Brief: Copy each of the following records verbatim, line for line, with no changes.
───── Information shown ─────
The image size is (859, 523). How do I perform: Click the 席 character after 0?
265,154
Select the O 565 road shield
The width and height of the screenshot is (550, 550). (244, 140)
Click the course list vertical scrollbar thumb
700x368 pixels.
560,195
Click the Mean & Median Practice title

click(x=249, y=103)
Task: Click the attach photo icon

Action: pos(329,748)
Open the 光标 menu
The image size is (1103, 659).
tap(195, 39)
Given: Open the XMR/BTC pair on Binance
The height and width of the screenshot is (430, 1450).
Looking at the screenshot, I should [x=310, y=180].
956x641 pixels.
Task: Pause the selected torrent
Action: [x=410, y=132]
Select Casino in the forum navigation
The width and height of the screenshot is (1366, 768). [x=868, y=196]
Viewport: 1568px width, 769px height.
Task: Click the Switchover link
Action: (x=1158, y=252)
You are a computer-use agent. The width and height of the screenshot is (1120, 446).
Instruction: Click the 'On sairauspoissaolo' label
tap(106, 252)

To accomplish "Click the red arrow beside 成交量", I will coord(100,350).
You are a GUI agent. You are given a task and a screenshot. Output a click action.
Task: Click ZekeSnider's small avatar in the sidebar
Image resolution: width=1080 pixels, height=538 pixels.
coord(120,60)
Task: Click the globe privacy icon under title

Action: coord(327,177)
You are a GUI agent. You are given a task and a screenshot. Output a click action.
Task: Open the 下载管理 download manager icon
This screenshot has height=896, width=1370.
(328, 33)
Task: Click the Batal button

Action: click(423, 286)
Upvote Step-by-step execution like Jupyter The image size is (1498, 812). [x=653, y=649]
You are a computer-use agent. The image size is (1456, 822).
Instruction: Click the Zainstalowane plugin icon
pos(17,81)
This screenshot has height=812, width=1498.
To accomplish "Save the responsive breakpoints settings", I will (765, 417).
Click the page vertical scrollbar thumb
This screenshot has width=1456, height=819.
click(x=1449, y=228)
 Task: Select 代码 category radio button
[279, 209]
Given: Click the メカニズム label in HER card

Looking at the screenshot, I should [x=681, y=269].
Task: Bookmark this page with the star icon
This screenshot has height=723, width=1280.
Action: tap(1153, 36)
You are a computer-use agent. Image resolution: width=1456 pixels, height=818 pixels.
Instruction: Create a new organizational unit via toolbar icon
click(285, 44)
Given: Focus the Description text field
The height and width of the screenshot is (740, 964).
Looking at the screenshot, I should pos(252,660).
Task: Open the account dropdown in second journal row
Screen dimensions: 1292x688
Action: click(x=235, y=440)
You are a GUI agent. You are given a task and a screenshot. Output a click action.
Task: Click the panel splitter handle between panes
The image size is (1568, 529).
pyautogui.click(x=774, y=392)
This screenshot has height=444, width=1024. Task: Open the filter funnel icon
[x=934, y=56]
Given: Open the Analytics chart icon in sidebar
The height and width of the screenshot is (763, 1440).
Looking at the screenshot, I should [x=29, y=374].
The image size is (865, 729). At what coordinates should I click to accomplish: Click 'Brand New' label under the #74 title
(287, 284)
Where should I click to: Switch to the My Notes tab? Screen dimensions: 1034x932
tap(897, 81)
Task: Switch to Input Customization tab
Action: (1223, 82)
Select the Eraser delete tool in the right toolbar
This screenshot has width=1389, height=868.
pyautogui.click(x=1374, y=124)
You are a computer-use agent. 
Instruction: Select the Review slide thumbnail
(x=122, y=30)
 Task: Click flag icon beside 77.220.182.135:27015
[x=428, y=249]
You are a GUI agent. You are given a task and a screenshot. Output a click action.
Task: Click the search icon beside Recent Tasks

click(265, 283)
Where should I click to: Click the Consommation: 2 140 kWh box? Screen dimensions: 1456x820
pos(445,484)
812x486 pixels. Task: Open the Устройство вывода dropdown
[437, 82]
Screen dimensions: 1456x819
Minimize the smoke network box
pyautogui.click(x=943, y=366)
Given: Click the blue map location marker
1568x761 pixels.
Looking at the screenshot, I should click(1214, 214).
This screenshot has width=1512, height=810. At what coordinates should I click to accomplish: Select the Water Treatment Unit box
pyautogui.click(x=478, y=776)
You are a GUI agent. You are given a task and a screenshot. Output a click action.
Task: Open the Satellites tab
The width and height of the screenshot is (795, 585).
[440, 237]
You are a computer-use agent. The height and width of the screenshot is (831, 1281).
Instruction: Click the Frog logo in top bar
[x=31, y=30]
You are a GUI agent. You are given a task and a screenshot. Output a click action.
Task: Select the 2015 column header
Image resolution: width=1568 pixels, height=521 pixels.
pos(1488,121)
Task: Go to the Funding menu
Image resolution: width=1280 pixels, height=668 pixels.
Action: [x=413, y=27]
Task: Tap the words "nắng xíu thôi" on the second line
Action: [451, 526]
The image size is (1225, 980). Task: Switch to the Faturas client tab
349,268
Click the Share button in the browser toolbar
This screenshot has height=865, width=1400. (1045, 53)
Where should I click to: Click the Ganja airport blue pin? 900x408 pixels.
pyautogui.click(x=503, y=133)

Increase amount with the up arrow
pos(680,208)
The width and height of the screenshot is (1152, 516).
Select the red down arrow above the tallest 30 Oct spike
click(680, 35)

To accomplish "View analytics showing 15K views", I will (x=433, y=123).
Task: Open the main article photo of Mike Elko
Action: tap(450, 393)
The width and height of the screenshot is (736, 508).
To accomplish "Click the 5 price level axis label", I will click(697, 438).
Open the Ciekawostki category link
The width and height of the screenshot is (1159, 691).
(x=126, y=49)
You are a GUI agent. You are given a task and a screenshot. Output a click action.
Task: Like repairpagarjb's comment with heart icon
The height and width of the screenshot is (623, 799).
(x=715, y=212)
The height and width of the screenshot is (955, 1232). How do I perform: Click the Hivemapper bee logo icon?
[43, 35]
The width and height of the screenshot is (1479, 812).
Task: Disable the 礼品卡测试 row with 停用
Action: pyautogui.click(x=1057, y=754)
─────
Solution for this task:
The image size is (859, 523). How do I perform: Click the 席 character after 0?
265,154
Select the O 565 road shield
The width and height of the screenshot is (550, 550). (244, 140)
Click the course list vertical scrollbar thumb
700x368 pixels.
560,195
Click the Mean & Median Practice title

click(x=249, y=103)
Task: Click the attach photo icon

Action: pos(329,748)
Open the 光标 menu
The image size is (1103, 659).
tap(195, 39)
Given: Open the XMR/BTC pair on Binance
The height and width of the screenshot is (430, 1450).
Looking at the screenshot, I should [x=310, y=180].
956x641 pixels.
Task: Pause the selected torrent
Action: [x=410, y=132]
Select Casino in the forum navigation
The width and height of the screenshot is (1366, 768). [x=868, y=196]
Viewport: 1568px width, 769px height.
Task: Click the Switchover link
Action: (x=1158, y=252)
You are a computer-use agent. The width and height of the screenshot is (1120, 446).
Instruction: Click the 'On sairauspoissaolo' label
tap(106, 252)

To accomplish "Click the red arrow beside 成交量", I will coord(100,350).
You are a GUI agent. You are given a task and a screenshot. Output a click action.
Task: Click ZekeSnider's small avatar in the sidebar
Image resolution: width=1080 pixels, height=538 pixels.
coord(120,60)
Task: Click the globe privacy icon under title

Action: coord(327,177)
You are a GUI agent. You are given a task and a screenshot. Output a click action.
Task: Open the 下载管理 download manager icon
This screenshot has height=896, width=1370.
(328, 33)
Task: Click the Batal button

Action: click(423, 286)
Upvote Step-by-step execution like Jupyter The image size is (1498, 812). [x=653, y=649]
You are a computer-use agent. The image size is (1456, 822).
Instruction: Click the Zainstalowane plugin icon
pos(17,81)
This screenshot has height=812, width=1498.
To accomplish "Save the responsive breakpoints settings", I will (765, 417).
Click the page vertical scrollbar thumb
This screenshot has width=1456, height=819.
click(x=1449, y=228)
 Task: Select 代码 category radio button
[279, 209]
Given: Click the メカニズム label in HER card

Looking at the screenshot, I should [x=681, y=269].
Task: Bookmark this page with the star icon
This screenshot has height=723, width=1280.
Action: tap(1153, 36)
You are a computer-use agent. Image resolution: width=1456 pixels, height=818 pixels.
Instruction: Create a new organizational unit via toolbar icon
click(285, 44)
Given: Focus the Description text field
The height and width of the screenshot is (740, 964).
Looking at the screenshot, I should pos(252,660).
Task: Open the account dropdown in second journal row
Screen dimensions: 1292x688
Action: click(x=235, y=440)
You are a GUI agent. You are given a task and a screenshot. Output a click action.
Task: Click the panel splitter handle between panes
The image size is (1568, 529).
pyautogui.click(x=774, y=392)
This screenshot has height=444, width=1024. Task: Open the filter funnel icon
[x=934, y=56]
Given: Open the Analytics chart icon in sidebar
The height and width of the screenshot is (763, 1440).
Looking at the screenshot, I should [x=29, y=374].
The image size is (865, 729). At what coordinates should I click to accomplish: Click 'Brand New' label under the #74 title
(287, 284)
Where should I click to: Switch to the My Notes tab? Screen dimensions: 1034x932
tap(897, 81)
Task: Switch to Input Customization tab
Action: (1223, 82)
Select the Eraser delete tool in the right toolbar
This screenshot has width=1389, height=868.
pyautogui.click(x=1374, y=124)
You are a computer-use agent. 
Instruction: Select the Review slide thumbnail
(x=122, y=30)
 Task: Click flag icon beside 77.220.182.135:27015
[x=428, y=249]
You are a GUI agent. You are given a task and a screenshot. Output a click action.
Task: Click the search icon beside Recent Tasks

click(265, 283)
Where should I click to: Click the Consommation: 2 140 kWh box? Screen dimensions: 1456x820
pos(445,484)
812x486 pixels. Task: Open the Устройство вывода dropdown
[437, 82]
Screen dimensions: 1456x819
Minimize the smoke network box
pyautogui.click(x=943, y=366)
Given: Click the blue map location marker
1568x761 pixels.
Looking at the screenshot, I should click(1214, 214).
This screenshot has width=1512, height=810. At what coordinates should I click to accomplish: Select the Water Treatment Unit box
pyautogui.click(x=478, y=776)
You are a GUI agent. You are given a task and a screenshot. Output a click action.
Task: Open the Satellites tab
The width and height of the screenshot is (795, 585).
[440, 237]
You are a computer-use agent. The height and width of the screenshot is (831, 1281).
Instruction: Click the Frog logo in top bar
[x=31, y=30]
You are a GUI agent. You are given a task and a screenshot. Output a click action.
Task: Select the 2015 column header
Image resolution: width=1568 pixels, height=521 pixels.
pos(1488,121)
Task: Go to the Funding menu
Image resolution: width=1280 pixels, height=668 pixels.
Action: [x=413, y=27]
Task: Tap the words "nắng xíu thôi" on the second line
Action: [451, 526]
The image size is (1225, 980). Task: Switch to the Faturas client tab
349,268
Click the Share button in the browser toolbar
This screenshot has height=865, width=1400. (1045, 53)
Where should I click to: Click the Ganja airport blue pin? 900x408 pixels.
pyautogui.click(x=503, y=133)

Increase amount with the up arrow
pos(680,208)
The width and height of the screenshot is (1152, 516).
Select the red down arrow above the tallest 30 Oct spike
click(680, 35)

To accomplish "View analytics showing 15K views", I will (x=433, y=123).
Task: Open the main article photo of Mike Elko
Action: tap(450, 393)
The width and height of the screenshot is (736, 508).
To accomplish "Click the 5 price level axis label", I will click(697, 438).
Open the Ciekawostki category link
The width and height of the screenshot is (1159, 691).
(x=126, y=49)
You are a GUI agent. You are given a task and a screenshot. Output a click action.
Task: Like repairpagarjb's comment with heart icon
The height and width of the screenshot is (623, 799).
(x=715, y=212)
The height and width of the screenshot is (955, 1232). How do I perform: Click the Hivemapper bee logo icon?
[43, 35]
The width and height of the screenshot is (1479, 812).
Task: Disable the 礼品卡测试 row with 停用
Action: pyautogui.click(x=1057, y=754)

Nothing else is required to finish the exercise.